Khayana meremas roknya seraya menggigit bibir bawahnya. Reaksi itu menjawab pertanyaan gue.
"Gue sayang sama lo, Khayana. Lo nggak tau seberapa menyesal gue malam itu. Gue bahkan nyesel karena nggak bisa sabar buat ngajak lo jalan... padahal tau kalo lo nggak nyaman sama makhluk semacam gue. Bikin lo ngelewati sesuatu yang selama ini lo hindari demi keamanan lo. Gue benci diri gue sendiri karena ternyata bahaya yang lo takuti itu adalah gue juga..."
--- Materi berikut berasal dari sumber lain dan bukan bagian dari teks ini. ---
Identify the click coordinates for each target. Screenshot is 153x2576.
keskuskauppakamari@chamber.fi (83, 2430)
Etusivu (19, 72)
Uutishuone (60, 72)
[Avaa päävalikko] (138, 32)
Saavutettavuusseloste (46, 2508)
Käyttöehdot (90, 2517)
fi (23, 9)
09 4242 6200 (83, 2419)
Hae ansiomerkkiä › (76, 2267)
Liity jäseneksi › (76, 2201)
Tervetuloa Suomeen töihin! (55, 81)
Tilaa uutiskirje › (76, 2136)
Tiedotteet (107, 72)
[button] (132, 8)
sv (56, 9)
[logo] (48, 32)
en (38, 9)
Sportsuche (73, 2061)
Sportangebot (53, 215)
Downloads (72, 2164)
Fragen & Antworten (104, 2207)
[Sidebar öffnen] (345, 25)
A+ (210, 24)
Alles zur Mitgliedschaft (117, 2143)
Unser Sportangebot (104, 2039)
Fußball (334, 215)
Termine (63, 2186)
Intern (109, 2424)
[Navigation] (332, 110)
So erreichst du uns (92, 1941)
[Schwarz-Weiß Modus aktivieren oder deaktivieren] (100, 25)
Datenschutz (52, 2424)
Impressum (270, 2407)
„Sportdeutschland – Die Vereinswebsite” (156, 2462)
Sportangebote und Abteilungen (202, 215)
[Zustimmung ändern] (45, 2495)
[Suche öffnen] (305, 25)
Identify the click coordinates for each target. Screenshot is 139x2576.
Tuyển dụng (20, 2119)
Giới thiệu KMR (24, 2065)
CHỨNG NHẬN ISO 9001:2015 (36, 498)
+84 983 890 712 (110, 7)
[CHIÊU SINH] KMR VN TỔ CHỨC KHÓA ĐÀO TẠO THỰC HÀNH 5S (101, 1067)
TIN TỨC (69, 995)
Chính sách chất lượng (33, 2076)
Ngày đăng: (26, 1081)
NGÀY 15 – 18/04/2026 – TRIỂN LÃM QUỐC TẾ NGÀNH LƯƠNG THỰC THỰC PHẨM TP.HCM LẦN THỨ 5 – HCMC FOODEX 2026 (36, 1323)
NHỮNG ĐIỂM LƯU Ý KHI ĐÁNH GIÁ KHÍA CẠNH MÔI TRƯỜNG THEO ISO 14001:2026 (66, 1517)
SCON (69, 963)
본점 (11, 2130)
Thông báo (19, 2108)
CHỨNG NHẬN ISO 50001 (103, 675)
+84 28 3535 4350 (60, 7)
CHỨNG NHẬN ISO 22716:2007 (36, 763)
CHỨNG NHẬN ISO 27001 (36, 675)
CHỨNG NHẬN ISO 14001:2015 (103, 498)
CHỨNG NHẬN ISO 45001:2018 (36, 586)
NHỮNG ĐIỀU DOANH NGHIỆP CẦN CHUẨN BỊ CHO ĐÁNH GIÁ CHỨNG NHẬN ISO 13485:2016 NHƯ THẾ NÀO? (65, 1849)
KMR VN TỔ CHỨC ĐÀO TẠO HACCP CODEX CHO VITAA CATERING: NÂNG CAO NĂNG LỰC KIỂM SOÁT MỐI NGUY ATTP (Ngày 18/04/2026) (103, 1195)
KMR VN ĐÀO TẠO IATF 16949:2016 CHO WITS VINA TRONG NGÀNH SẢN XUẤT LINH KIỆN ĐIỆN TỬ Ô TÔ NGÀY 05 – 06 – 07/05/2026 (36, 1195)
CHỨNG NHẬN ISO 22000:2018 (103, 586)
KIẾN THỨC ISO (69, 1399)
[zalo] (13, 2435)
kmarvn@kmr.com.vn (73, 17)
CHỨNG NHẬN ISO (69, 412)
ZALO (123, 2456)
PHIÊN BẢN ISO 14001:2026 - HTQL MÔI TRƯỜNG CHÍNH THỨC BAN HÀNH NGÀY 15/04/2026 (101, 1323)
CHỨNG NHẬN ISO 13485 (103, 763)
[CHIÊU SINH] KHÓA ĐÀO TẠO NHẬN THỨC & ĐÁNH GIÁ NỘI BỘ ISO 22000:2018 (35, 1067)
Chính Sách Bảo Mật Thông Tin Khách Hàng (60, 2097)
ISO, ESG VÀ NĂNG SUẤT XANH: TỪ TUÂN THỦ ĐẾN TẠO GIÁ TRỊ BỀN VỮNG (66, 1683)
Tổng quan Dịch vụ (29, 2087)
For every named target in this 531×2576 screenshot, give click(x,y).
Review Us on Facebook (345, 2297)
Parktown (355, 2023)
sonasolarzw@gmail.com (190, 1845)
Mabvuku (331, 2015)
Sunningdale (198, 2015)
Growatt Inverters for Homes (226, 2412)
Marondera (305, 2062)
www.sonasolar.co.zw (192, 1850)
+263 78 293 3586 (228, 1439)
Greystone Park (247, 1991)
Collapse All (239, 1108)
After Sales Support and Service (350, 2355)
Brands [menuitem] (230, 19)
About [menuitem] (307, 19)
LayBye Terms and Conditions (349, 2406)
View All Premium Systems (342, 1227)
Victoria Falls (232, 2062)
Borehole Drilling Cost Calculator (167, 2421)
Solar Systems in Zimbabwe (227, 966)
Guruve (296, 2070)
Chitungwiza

"Lo nggak salah." Khayana bicara dengan suara bergetar. "Gue yang mau melewati batas itu. Gue yang nggak menjauh dan menghindari lo, Nand... Lo bikin gue pingin menang dari ketakutan gue... Lo bikin gue pingin hidup kayak cewek lain." Khayana mendongak, matanya memerah. "Tapi ternyata gue tetap sama aja, Nand... Sekuat apapun gue ngelawan, gue masih nggak bisa. Bayangan monster itu selalu ngikutin gue..."
"Then let me help you. Kita ke profesional," ucap gue halus.
"Gue..., masih bisa kayak yang lain 'kan, Nand?" tanyanya. Sorot matanya berubah menjadi secercah harap. Cairan yang sempat tergenang di sana membuat matanya berkilau.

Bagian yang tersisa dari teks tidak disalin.